**Problem to work on:** Locate the string "screenshot" throughout the material and copy every line in which it occurs.

**Entries supplied:**
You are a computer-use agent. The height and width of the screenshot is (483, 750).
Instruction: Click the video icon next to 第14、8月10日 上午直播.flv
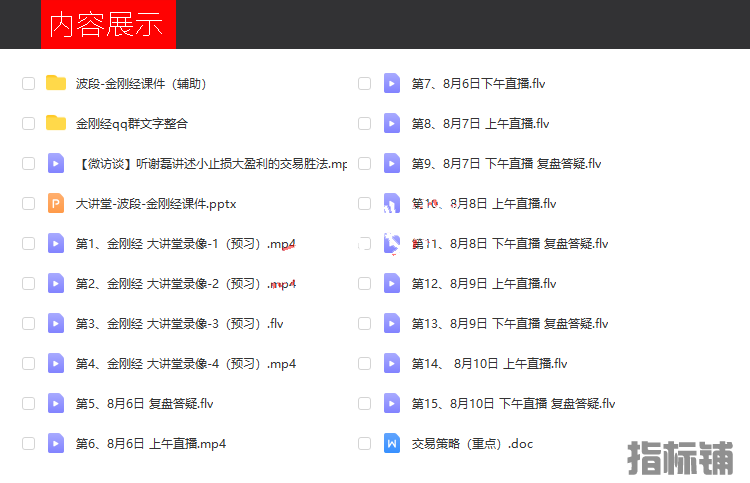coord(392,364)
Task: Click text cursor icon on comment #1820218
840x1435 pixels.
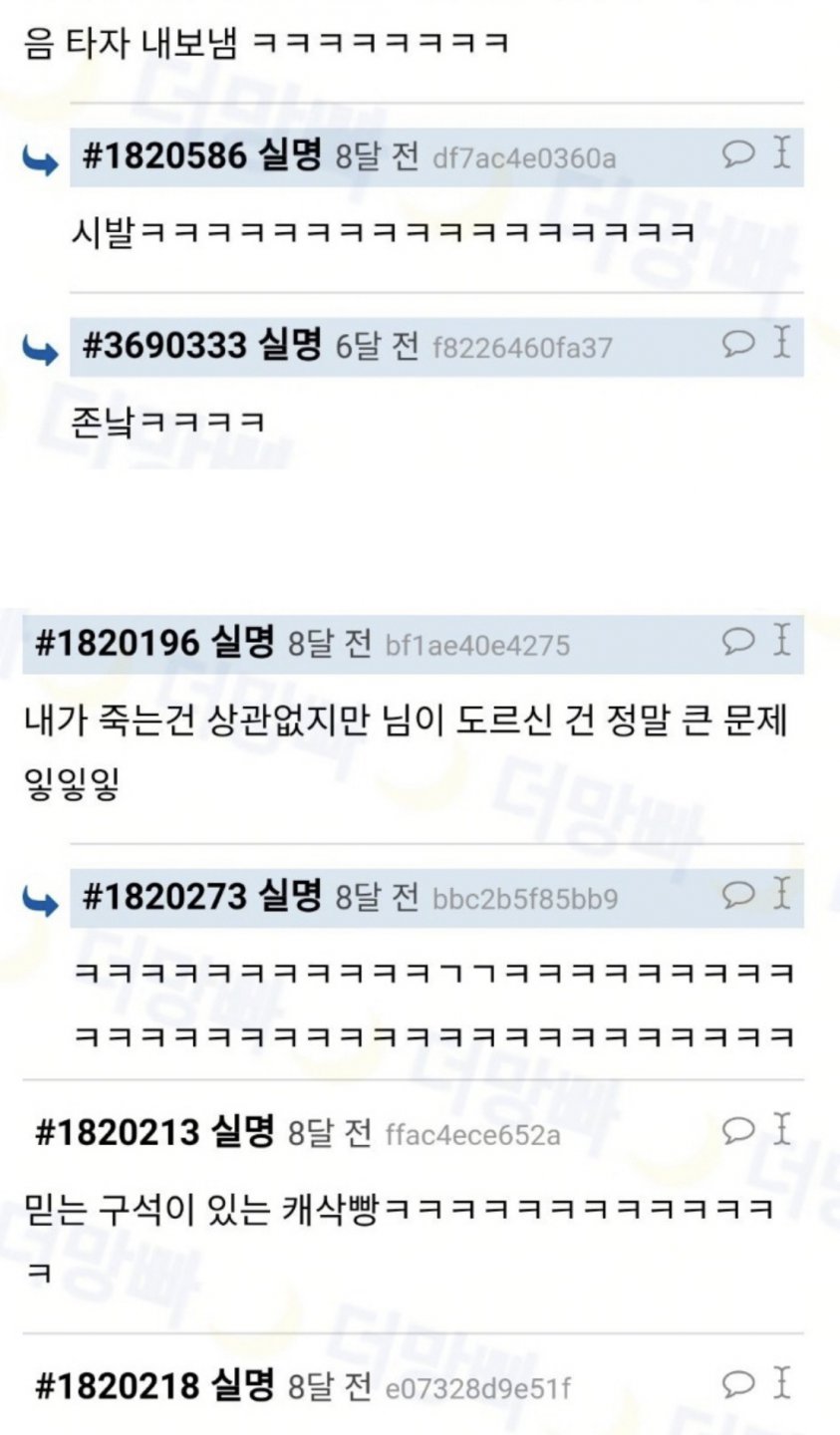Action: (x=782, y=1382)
* * *
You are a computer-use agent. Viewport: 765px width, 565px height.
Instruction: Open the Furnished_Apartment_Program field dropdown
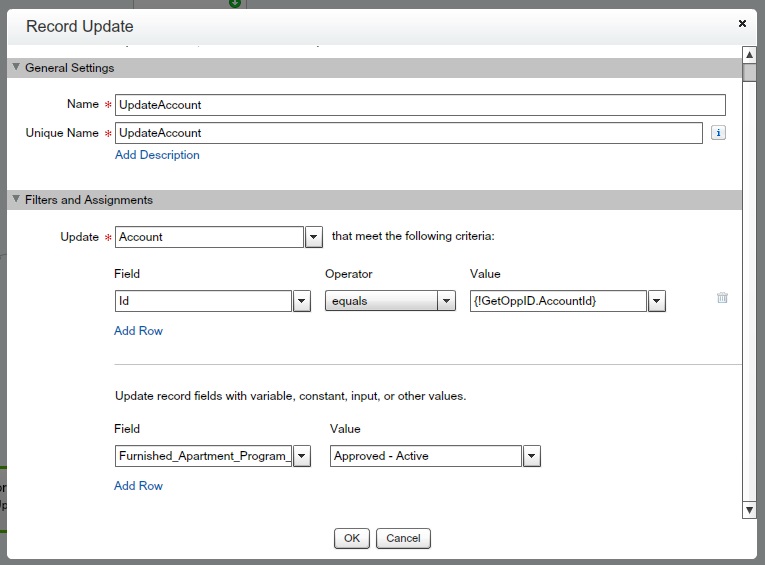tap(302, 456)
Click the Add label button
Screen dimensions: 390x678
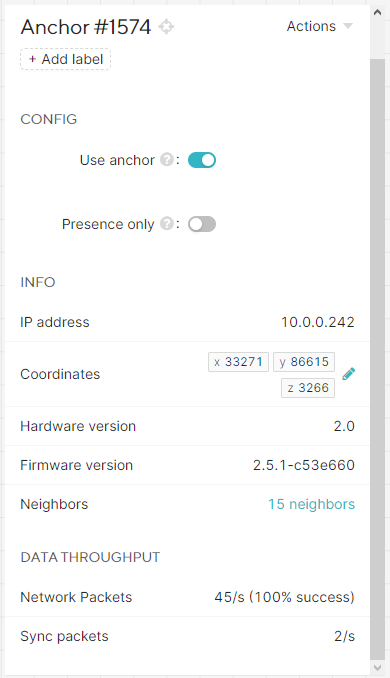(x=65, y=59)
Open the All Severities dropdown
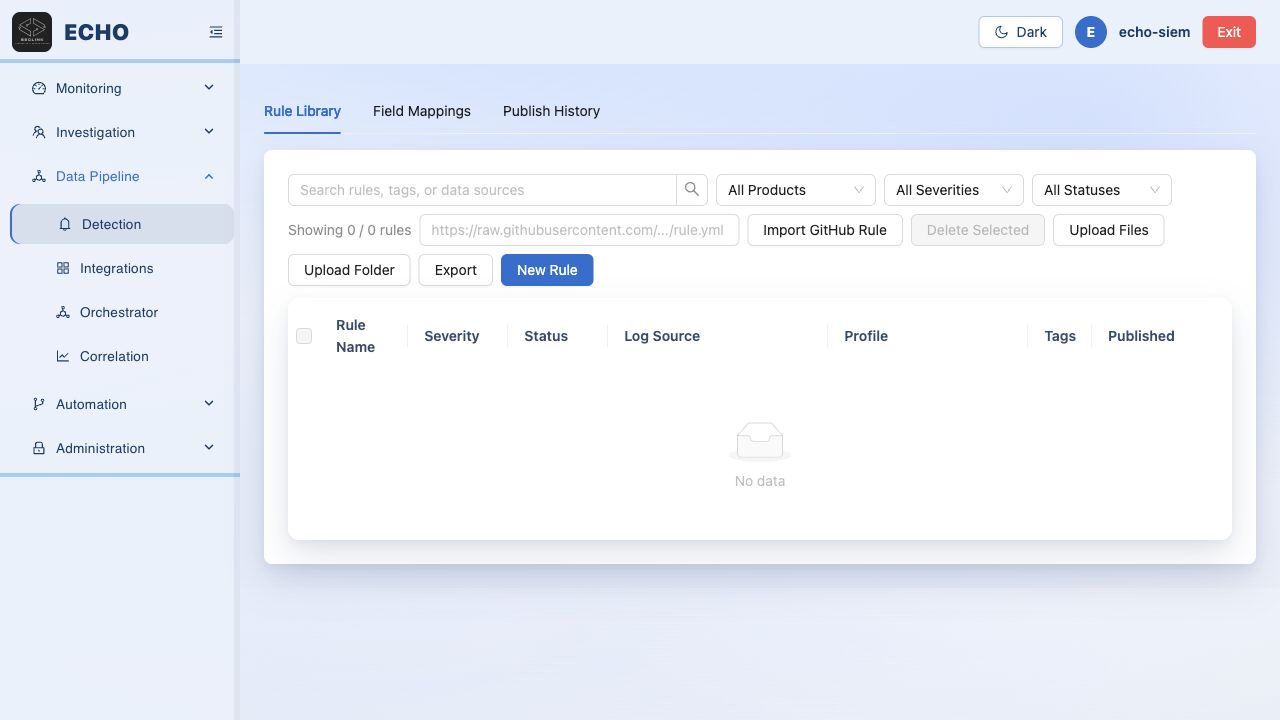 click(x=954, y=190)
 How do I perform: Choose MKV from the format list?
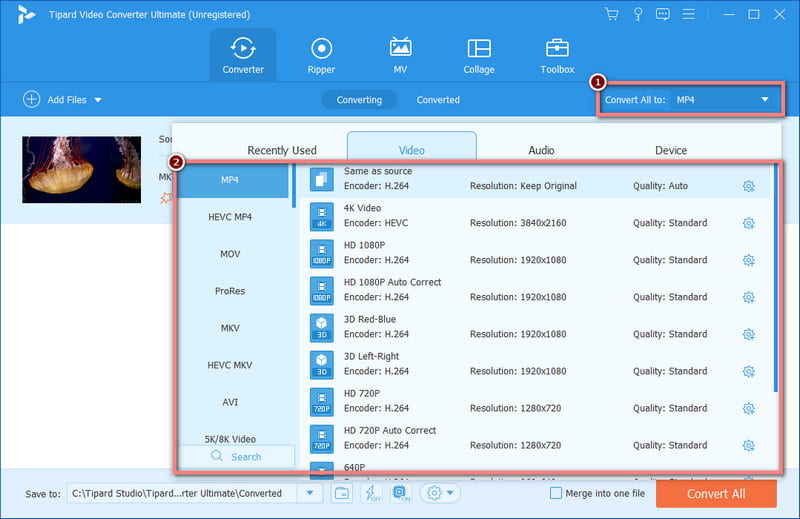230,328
* * *
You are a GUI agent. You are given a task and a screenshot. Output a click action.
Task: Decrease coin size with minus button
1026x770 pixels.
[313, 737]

**Task output:**
You are a computer-use agent. The height and width of the screenshot is (483, 750).
You are a GUI agent. You are given a task and a screenshot. Output a click action.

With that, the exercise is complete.